*** GIVEN RECORDS ***

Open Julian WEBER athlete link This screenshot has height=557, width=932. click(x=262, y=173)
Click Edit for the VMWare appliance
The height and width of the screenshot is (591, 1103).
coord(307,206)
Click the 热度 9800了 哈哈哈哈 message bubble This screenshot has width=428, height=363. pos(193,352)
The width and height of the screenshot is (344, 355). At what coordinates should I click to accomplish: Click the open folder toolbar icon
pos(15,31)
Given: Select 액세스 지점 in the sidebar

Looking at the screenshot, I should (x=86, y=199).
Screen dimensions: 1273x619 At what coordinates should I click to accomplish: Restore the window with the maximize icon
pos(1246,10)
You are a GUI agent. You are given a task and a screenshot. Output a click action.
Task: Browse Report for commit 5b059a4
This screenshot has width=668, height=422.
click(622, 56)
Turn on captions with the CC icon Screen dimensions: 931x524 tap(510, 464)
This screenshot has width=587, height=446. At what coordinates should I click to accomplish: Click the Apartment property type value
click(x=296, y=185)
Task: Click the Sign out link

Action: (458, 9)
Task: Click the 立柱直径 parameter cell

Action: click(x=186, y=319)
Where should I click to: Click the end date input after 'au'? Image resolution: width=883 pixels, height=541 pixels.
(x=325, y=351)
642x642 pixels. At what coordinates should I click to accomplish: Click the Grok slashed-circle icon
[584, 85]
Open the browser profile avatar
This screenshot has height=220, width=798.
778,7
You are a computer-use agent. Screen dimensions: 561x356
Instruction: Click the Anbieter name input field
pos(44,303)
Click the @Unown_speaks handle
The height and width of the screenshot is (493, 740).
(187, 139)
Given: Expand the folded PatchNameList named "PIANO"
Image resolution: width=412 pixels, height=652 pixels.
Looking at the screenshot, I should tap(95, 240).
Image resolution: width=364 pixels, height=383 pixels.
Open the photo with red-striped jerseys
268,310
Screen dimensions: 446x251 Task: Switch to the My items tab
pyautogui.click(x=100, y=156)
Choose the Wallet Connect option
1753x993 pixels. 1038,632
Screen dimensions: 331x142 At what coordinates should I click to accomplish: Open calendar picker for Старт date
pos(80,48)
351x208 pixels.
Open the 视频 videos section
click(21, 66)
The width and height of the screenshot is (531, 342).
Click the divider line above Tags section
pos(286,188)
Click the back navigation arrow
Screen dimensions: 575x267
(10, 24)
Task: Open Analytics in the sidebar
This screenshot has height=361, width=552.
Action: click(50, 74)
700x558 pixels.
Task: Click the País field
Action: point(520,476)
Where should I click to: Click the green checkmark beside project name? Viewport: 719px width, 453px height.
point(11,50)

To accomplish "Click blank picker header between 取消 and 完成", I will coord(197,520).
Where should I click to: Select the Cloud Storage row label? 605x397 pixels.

*** End of GIVEN RECORDS ***

From the entries above, extract every line where the word "agent" appears.

You are a GUI agent. You are given a task and a screenshot. Output a click action.
You are a computer-use agent. Screen dimensions: 561x356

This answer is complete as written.